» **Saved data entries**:
-=-=-

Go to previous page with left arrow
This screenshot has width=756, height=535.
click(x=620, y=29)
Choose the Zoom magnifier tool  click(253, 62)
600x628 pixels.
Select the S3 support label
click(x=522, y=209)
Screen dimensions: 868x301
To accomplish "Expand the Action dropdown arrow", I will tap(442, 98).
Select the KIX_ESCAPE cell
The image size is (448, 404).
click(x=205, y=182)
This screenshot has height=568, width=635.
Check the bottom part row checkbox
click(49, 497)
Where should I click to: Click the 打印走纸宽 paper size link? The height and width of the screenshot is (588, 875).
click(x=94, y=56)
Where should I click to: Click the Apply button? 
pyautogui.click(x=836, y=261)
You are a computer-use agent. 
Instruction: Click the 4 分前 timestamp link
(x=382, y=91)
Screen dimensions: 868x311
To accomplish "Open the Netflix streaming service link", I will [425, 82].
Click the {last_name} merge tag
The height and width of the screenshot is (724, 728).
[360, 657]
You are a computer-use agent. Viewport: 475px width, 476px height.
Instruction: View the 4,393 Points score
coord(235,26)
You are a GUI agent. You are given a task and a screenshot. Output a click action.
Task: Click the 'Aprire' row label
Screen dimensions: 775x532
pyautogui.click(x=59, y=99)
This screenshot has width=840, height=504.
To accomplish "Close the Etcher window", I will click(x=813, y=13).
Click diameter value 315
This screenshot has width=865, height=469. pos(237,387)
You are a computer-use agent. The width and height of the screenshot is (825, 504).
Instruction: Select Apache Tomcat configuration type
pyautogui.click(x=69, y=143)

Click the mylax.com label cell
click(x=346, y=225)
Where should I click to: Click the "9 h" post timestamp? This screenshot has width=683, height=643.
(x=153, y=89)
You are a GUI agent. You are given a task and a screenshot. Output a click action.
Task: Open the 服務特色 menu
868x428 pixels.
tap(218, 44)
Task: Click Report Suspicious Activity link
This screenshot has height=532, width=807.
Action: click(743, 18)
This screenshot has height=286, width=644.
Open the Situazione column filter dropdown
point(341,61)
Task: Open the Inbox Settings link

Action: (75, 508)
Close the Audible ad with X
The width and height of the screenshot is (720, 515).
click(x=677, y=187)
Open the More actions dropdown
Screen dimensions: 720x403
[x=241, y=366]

-=-=-

» **Exercise brief**:
The answer must consist of every line in the records above that contains the word "Close".

» **Task solution**:
To accomplish "Close the Etcher window", I will click(x=813, y=13).
Close the Audible ad with X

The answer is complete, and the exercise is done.